Your instructions:
Copy each line below holding "computer".

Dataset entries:
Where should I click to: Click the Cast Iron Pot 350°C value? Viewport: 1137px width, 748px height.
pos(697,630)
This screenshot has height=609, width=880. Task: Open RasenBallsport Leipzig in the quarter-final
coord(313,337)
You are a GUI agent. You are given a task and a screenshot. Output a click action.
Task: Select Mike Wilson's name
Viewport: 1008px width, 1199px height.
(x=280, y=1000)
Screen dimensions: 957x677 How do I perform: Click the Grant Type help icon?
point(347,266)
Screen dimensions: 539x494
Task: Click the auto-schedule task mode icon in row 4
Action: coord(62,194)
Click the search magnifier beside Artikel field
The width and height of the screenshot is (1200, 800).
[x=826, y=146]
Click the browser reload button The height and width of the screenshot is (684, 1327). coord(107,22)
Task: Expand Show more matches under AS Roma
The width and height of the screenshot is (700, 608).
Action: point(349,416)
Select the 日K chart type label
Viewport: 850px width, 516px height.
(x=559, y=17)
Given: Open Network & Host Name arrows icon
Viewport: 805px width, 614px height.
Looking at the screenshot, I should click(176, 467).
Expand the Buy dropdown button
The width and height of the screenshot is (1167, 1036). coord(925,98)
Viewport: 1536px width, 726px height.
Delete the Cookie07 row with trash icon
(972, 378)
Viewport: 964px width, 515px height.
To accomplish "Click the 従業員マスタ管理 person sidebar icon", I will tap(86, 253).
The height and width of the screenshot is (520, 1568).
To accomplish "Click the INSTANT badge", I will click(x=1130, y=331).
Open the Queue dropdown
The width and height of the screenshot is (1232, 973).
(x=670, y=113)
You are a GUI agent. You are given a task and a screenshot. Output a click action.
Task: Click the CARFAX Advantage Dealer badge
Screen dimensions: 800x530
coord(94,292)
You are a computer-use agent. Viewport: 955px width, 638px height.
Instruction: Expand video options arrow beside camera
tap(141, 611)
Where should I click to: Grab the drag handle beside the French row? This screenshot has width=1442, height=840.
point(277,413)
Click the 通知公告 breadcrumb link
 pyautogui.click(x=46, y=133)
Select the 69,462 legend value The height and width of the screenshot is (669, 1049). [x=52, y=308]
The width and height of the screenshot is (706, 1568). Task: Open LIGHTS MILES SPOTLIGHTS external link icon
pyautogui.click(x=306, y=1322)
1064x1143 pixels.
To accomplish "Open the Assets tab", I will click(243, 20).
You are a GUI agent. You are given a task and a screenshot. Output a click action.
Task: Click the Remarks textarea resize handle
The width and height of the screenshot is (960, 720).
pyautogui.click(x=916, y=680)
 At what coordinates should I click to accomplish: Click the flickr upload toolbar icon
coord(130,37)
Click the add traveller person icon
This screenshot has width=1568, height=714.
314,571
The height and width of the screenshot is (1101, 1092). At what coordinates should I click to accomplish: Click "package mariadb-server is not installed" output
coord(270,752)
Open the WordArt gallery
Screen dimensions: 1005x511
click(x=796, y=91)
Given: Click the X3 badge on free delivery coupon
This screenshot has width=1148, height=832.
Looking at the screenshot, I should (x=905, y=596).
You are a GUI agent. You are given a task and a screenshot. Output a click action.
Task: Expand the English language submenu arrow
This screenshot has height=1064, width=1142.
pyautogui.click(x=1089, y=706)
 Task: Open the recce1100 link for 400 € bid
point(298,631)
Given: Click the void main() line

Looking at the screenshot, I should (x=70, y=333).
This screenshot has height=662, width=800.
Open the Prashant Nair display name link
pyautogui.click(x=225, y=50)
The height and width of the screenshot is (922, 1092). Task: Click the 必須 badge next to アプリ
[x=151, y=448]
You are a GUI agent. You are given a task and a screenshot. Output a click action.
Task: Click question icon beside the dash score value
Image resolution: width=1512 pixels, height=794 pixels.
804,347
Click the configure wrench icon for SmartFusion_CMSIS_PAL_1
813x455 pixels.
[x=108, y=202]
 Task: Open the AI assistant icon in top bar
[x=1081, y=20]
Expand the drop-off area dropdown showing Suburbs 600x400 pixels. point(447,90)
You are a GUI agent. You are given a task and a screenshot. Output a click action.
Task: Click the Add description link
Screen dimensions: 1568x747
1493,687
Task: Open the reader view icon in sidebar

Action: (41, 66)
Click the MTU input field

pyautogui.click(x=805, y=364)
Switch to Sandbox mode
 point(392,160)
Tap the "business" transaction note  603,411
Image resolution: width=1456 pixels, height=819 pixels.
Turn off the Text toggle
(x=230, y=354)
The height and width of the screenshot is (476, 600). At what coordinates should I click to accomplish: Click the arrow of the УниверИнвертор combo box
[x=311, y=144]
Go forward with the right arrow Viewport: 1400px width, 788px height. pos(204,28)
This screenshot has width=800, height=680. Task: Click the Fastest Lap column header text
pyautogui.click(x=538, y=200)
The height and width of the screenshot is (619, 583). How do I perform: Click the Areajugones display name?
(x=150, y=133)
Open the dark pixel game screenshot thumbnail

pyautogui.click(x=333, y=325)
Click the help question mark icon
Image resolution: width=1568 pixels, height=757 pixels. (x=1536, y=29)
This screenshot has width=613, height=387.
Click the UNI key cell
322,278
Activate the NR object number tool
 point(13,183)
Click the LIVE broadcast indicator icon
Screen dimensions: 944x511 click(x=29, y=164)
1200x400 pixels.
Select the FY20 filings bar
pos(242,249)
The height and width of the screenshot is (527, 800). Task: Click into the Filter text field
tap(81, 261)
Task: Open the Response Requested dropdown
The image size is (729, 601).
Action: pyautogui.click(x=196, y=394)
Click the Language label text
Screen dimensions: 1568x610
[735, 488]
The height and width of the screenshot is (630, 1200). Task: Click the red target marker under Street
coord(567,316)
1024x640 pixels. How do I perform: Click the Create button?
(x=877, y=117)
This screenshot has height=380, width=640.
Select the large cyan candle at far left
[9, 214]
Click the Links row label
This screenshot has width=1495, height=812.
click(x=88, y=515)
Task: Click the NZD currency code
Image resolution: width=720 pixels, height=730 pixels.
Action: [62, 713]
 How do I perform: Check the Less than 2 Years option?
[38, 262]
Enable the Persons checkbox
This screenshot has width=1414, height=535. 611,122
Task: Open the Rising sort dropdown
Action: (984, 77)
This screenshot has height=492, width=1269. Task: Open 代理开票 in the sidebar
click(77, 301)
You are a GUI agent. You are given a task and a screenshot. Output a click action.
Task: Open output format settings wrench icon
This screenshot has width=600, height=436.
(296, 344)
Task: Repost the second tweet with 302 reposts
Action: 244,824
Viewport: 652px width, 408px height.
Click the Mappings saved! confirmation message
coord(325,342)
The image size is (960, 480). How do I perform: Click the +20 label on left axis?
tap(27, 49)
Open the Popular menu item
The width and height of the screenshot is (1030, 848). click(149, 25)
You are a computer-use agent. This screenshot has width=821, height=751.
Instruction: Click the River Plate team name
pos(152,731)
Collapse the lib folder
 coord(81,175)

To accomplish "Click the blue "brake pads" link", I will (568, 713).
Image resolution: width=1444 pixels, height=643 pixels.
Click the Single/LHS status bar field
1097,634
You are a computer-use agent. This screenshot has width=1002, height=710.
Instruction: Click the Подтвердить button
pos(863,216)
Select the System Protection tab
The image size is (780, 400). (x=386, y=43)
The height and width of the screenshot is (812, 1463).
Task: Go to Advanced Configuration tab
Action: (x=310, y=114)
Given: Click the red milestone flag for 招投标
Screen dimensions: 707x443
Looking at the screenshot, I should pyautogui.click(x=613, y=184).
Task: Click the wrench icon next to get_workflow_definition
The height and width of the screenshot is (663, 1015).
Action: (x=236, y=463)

Written response:
You are a computer-use agent. Viewport: 955px width, 638px height.
You are a computer-use agent. This screenshot has width=821, height=751.
You are a computer-use agent. This screenshot has width=1002, height=710.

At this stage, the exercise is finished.